7. Trichrome Pattern
Some active vitiligo patches display three distinct zones: a central chalk-white core, a middle ring of intermediate tan, and the surrounding normal skin tone. This trichrome pattern indicates an active spreading front and helps differentiate evolving vitiligo from stable depigmentation of other causes. When present, it is a strong indicator that the condition is currently progressing.
8. Confetti Depigmentation
In rapidly progressing vitiligo, dermatologists look for confetti-like tiny white macules scattered around the margins of established patches or appearing independently on the skin. These pinpoint depigmented spots — 1 to 5mm in diameter — represent newly forming lesions and indicate high disease activity. Their presence often guides treatment urgency.

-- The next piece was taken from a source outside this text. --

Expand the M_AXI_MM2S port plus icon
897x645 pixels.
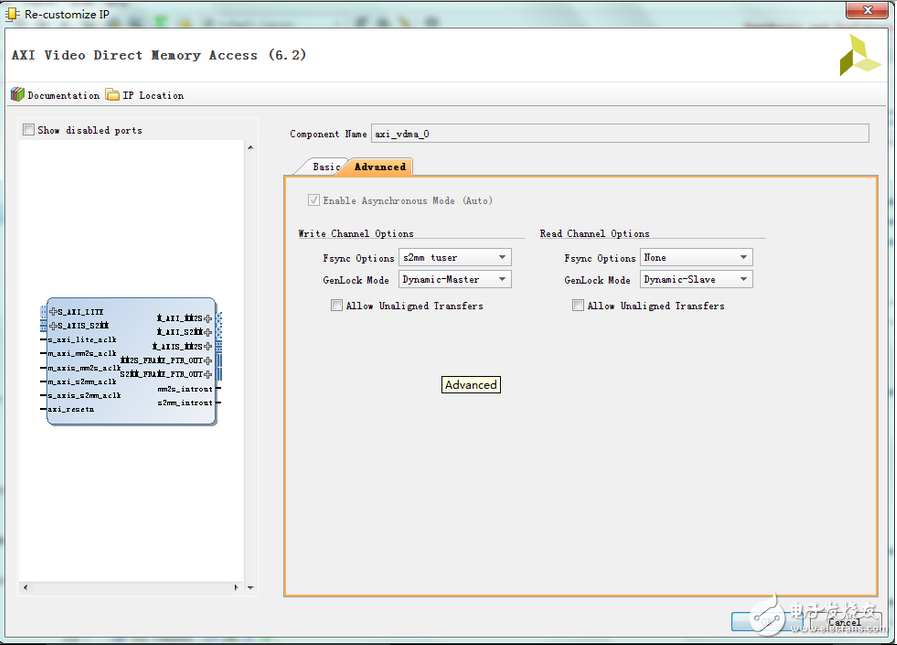point(208,318)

9. Associated Autoimmune Findings
Because vitiligo is an autoimmune condition, its co-occurrence with other autoimmune markers is itself diagnostically relevant. Dermatologists ask about personal or family history of thyroid disease, alopecia areata (patchy hair loss), and type 1 diabetes. A patient with new depigmented patches who also has alopecia areata — another condition caused by autoimmune attack on a different cellular target — has a substantially elevated probability of vitiligo diagnosis.

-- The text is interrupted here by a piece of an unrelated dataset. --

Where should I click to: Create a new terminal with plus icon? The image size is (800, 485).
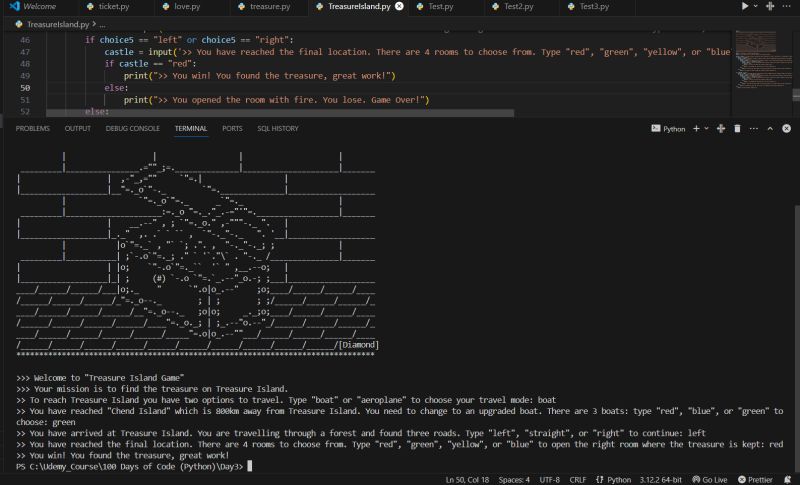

10. Wood’s Lamp Fluorescence
Under a Wood’s lamp — a handheld UV light device used in clinical examinations — vitiligo patches emit a distinctive bright blue-white fluorescence that is absent in all other hypopigmentation conditions. This is the most definitive bedside clinical test and takes under two minutes. Tinea versicolor fluoresces yellow-green. Pityriasis alba shows no significant fluorescence. Vitiligo’s bright blue-white glow is specific enough that most experienced dermatologists consider it diagnostic without requiring biopsy in typical presentations.

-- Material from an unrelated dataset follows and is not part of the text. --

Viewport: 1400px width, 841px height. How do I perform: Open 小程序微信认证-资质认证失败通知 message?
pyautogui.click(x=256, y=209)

How to Tell It From the Most Common Lookalikes
| Feature | Vitiligo | Tinea Versicolor | Pityriasis Alba | Post-Inflammatory |
|---|---|---|---|---|
| Color | Chalk-white | Tan or light | Off-white | Variable |
| Borders | Sharp | Irregular, scaly | Blurry | Blurry |
| Location | Periorificial, joints | Trunk, shoulders | Face, arms | Site of prior injury |
| Hair affected | Yes (leukotrichia) | No | No | No |
| Wood’s lamp | Blue-white glow | Yellow-green | None | None |
| Autoimmune link | Yes | No | No | No |
When to See a Dermatologist
See a dermatologist promptly — not after waiting to “see if it grows” — if any pale patch:
- Is chalk-white rather than simply lighter than surrounding skin
- Has a sharp, clearly defined border
- Is located around the eyes, mouth, hands, or genitals
- Contains white hair
- Is appearing in multiple symmetrical locations
- Is growing over weeks to months
Early evaluation opens treatment options that are measurably more effective before extensive melanocyte loss has occurred. A dermatologist can confirm the diagnosis with a Wood’s lamp in one appointment and order baseline thyroid and autoimmune screening at the same visit.
This article is for informational purposes only and does not replace professional medical advice. Only a licensed dermatologist or physician can diagnose vitiligo. If you notice unexplained skin depigmentation, consult a healthcare provider for evaluation rather than self-diagnosing based on visual appearance alone.